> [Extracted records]
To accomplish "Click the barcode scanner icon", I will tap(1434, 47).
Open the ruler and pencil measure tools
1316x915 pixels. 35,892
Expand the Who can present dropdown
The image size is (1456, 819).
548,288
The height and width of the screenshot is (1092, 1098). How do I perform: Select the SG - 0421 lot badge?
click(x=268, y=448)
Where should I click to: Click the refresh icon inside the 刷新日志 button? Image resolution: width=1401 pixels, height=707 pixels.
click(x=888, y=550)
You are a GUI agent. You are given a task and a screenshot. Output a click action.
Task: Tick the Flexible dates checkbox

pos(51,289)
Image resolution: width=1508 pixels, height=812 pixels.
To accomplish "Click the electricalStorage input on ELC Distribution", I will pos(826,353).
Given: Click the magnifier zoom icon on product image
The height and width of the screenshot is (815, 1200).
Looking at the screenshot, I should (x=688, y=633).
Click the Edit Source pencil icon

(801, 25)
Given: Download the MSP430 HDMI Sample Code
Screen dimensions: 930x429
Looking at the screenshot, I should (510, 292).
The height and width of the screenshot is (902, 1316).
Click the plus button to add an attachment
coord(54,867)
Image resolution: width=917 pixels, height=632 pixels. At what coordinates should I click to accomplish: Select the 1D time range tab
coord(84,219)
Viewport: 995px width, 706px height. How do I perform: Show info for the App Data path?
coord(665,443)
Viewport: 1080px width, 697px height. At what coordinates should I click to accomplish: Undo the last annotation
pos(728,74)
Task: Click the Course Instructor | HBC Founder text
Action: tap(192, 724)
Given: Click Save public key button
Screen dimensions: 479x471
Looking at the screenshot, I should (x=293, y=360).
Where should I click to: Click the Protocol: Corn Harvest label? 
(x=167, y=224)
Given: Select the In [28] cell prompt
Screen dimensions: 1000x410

> [TASK BRIEF] Format the lines of the data from the line with "Open the ruler and pencil measure tools" to the line with "click(x=268, y=448)", both included, as a JSON list of strings with one string per line, leaving out blank lines.

> [RESPONSE TO THIS TASK]
[
  "Open the ruler and pencil measure tools",
  "1316x915 pixels. 35,892",
  "Expand the Who can present dropdown",
  "The image size is (1456, 819).",
  "548,288",
  "The height and width of the screenshot is (1092, 1098). How do I perform: Select the SG - 0421 lot badge?",
  "click(x=268, y=448)"
]